There have been discussions at [2] and [3] relating to this topic, both of which contain eerily similar ideas and questions to some of the messages in this thread. It just goes to show that "great minds think alike"...
TTO
-- [1] https://gerrit.wikimedia.org/r/#/c/188543/ [2] https://en.wikipedia.org/wiki/Wikipedia:Village_pump_(proposals)/Archive_117... [3] https://phabricator.wikimedia.org/T20670
"Petr Bena" wrote in message news:CA+4EQ5fO=tOm0-gnaU1iimtHt1ozAczLvv+8-uM0C9qqX7EPhg@mail.gmail.com...
Hi,
I think I proposed this once but I forgot the outcome.
I would like to implement a new feature called "tool edit" it would be pretty much the same as "bot edit" but with following differences:
-- Every registered user would be able to flag edit as tool edit (bot needs special user group) -- The flag wouldn't be intended for use by robots, but regular users who used some automated tool in order to make the edit -- Users could optionally mark any edit as tool edit through API only
The rationale is pretty clear: there is a number of tools, like AWB and many others that produce incredible amounts of edits every day.
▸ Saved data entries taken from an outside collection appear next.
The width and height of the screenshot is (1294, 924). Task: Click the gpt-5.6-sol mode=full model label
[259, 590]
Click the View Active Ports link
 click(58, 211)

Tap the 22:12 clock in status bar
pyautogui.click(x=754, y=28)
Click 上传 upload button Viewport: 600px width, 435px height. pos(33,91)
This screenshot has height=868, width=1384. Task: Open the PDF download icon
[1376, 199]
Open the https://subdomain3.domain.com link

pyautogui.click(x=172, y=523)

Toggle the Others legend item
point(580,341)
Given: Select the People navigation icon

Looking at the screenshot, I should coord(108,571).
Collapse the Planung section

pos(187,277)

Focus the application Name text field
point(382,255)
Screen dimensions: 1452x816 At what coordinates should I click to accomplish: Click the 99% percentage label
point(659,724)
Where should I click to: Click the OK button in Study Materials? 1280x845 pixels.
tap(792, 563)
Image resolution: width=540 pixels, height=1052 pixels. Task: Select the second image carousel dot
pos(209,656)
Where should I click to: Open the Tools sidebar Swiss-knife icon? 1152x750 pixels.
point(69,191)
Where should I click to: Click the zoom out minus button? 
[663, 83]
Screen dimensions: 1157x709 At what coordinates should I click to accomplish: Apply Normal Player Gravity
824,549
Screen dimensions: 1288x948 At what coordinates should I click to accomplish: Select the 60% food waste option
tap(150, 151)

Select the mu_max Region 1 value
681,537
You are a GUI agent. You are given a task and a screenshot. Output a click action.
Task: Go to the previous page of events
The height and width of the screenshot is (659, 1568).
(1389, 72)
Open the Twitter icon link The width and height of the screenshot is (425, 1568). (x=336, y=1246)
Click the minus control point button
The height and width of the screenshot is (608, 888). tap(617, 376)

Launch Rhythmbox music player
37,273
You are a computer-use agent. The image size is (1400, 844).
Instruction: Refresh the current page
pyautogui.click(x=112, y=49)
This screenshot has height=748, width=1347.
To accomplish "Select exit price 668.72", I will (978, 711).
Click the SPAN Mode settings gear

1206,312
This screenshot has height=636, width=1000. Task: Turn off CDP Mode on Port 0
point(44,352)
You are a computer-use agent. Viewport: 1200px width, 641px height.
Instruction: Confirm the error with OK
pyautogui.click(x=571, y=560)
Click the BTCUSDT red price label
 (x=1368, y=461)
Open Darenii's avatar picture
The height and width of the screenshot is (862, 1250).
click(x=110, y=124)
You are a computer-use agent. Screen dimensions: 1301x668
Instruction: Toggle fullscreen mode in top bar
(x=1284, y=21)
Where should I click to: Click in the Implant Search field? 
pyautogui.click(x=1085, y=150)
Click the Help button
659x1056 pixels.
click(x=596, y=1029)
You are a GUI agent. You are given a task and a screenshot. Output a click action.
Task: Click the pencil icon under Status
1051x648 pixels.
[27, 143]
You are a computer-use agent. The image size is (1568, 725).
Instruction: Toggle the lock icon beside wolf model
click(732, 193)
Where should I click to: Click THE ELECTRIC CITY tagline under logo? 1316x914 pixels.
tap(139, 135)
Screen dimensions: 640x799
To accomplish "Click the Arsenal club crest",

They are spamming recent changes page - https://en.wikipedia.org/wiki/Special:RecentChanges can't be filtered out and most of regular users are not interested in them. This would make it possible to filter them out and it would also make it easier to figure out how many "real edits" some user has made, compared to automated edits made by tools.
Is it worth implementing? I think yes, but not so sure.